### Quellenauszug

Lejla Demiri
Lejla Demiri wurde 2008 an der University of Cambridge promoviert. Sie schloss 2000 mit dem M.A. in Islamischer Theologie an der Marmara Universität in Istanbul ab (B.A. 1998). Anschließend studierte sie Christliche Theologie an der Pontificia Università San Tommaso d’Aquino/Angelicum (2002–2003) und der Pontificia Università Gregoriana in Rom, wo sie das Abschlussdiplom (2004) und Postgraduiertendiplom (2003) erhielt. Sie war Junior Research Fellow an der University of Cambridge (Trinity Hall, 2007–2010) und erhielt anschließend ein Fellowship des Berliner Forschungsprogramms Europa im Nahen Osten – der Nahe Osten in Europa (2010/11). Demiri unterrichtete an der University of Cambridge und dem Cambridge Muslim College. In ihrer Forschung untersucht sie Begegnungen zwischen muslimischer und christlicher Theologie. Seit 2002 ist sie im religionsübergreifenden Dialog aktiv.
Ihr Projekt als Zukunftsphilologie-Fellow ist eine Untersuchung muslimischer Auffassungen des religiösen „Anderen“ in der frühen osmanischen Welt mit besonderem Schwerpunkt auf ‘Abd al-Ghanī al-Nābulusīs (1641–1731) Schriften über religiösen Pluralismus.

######

**Aufgaben**:
a) Stimmen die folgenden Aussagen mit der Kurzbiografie von Lejla Demiri überein? Antworte jeweils mit Ja oder Nein und zitiere die entscheidenden Worte des Textes wörtlich.
(i) Demiri erwarb ihren M.A. in Islamischer Theologie an der Marmara Universität in Istanbul.
(ii) Demiri war von 2007 bis 2010 Junior Research Fellow an der Pontificia Università Gregoriana in Rom.
(iii) Demiri ist seit 2002 im religionsübergreifenden Dialog aktiv.
b) Gib den Abschnitt der Kurzbiografie von Lejla Demiri wortgetreu wieder, der mit „Ihr Projekt als“ beginnt und bis einschließlich „über religiösen Pluralismus.“ reicht.

### Bereitgestellte Angaben

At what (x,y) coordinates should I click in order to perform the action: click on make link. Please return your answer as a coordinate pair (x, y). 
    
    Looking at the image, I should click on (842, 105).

######

**Lösungen**:
a)
(i) Ja: „Sie schloss 2000 mit dem M.A. in Islamischer Theologie an der Marmara Universität in Istanbul ab“
(ii) Nein: „Sie war Junior Research Fellow an der University of Cambridge (Trinity Hall, 2007–2010)“
(iii) Ja: „Seit 2002 ist sie im religionsübergreifenden Dialog aktiv.“

b)
Ihr Projekt als Zukunftsphilologie-Fellow ist eine Untersuchung muslimischer Auffassungen des religiösen „Anderen“ in der frühen osmanischen Welt mit besonderem Schwerpunkt auf ‘Abd al-Ghanī al-Nābulusīs (1641–1731) Schriften über religiösen Pluralismus.